Por exemplo, o vinho. Havia um estoque de safras engarrafadas que poderiam prover ebriedade contínua por semanas a fio. Ao crepúsculo, no exato momento em que a angústia suscitava conquistar seu clímax, ajuntávamos ao redor do piano e entoávamos canções típicas e de algum teor melancólico. A alguns havia sido dado o dom da leitura das partituras, e por isso mesmo, às vezes revezavam a digitação das teclas em duas ou quatro mãos. Outros foram presenteados com voz de veludo, em principal as fêmeas presentes na ocasião. Aos não abençoados com tino musical cabia o mais árduo labor, pois estes não eram menores em sensibilidade. Sentavam, ouviam e comoviam-se às lágrimas. Pois bem, cantávamos, tocávamos, dançávamos, comoviamo-nos e sorvíamos vinho. Ao final desta jornada diária, exaustos, dormíamos enfim.

De um infortúnio, sem grande delonga, fomos pegos. A exuberância a que nos predispusemos voltou à culatra. Estávamos dominados pelos próprios desejos numa diletância primária. Chegamos todos despidos de pré-conceitos e abertos a diálogos puros e praticas que fossem capazes de ampliar paradigmas intra-inter-infra-pessoais. Toda aquela disposição incial à culinária, aos encontros, à fala, e aos acontecimentos foram desgastando e de súbito, ao apercebermo-nos, as musicas eram as mesmas, os assuntos repetiam e os rostos alheios já tínhamos visto. O consumo da uva fermentada foi aumentando, e com ele, numa escala diretamente proporcional, crescia também a falta de higiene e o aspecto de pocilga, do entorno, do físico e de nossos pensamentos. Éramos frouxos.
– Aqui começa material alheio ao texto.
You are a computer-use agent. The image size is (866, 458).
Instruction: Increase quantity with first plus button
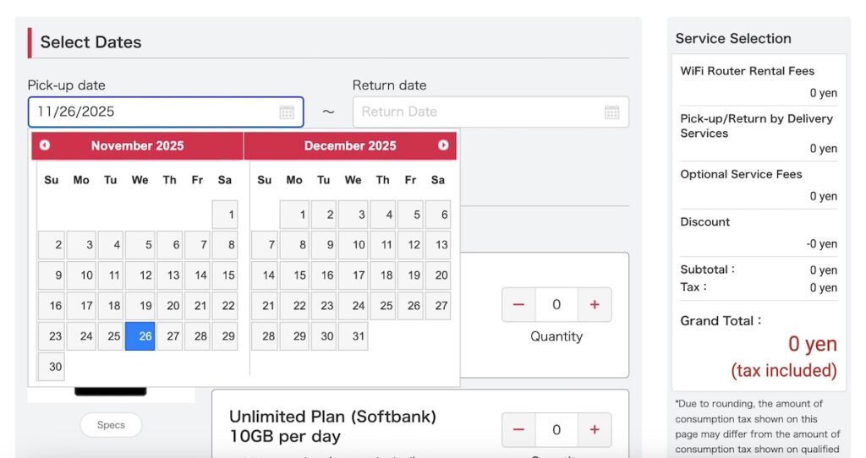pyautogui.click(x=595, y=305)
Evitamos falar no assunto. Comíamos ocasionalmente e obedecíamos apenas as necessidades de sobrevivência. Todas as outras atividades lúdicas foram podadas na raiz. Este processo penoso pelo qual passávamos era apenas parte do equilíbrio, conseqüência do exagero, ausente nos primeiros momentos, mas que tomou corpo e já dominava-nos um pouco a seguir. Afortunadamente, ao nos apercebermos disso, os de maior sapiência em primeiro lugar, seguidos de perto pelos mais instruídos, tomaram uma atitude. Nossa visão turvava-se pelo incômodo de estar ali e o vislumbramento demorou a clarificar-se. Todavida, assim que veio, observamos como que de fora e percebemos tudo em seu devido lugar. Convocamos uma reunião, deveriam todos estar ao salão principal na hora tal do dia tal, munidos de tais e tais objetos. Limpamos pois, toda aquela porcalha e de um mutirão, pusemo-nos a partir. Não volveríamos a nos encontrar em breve.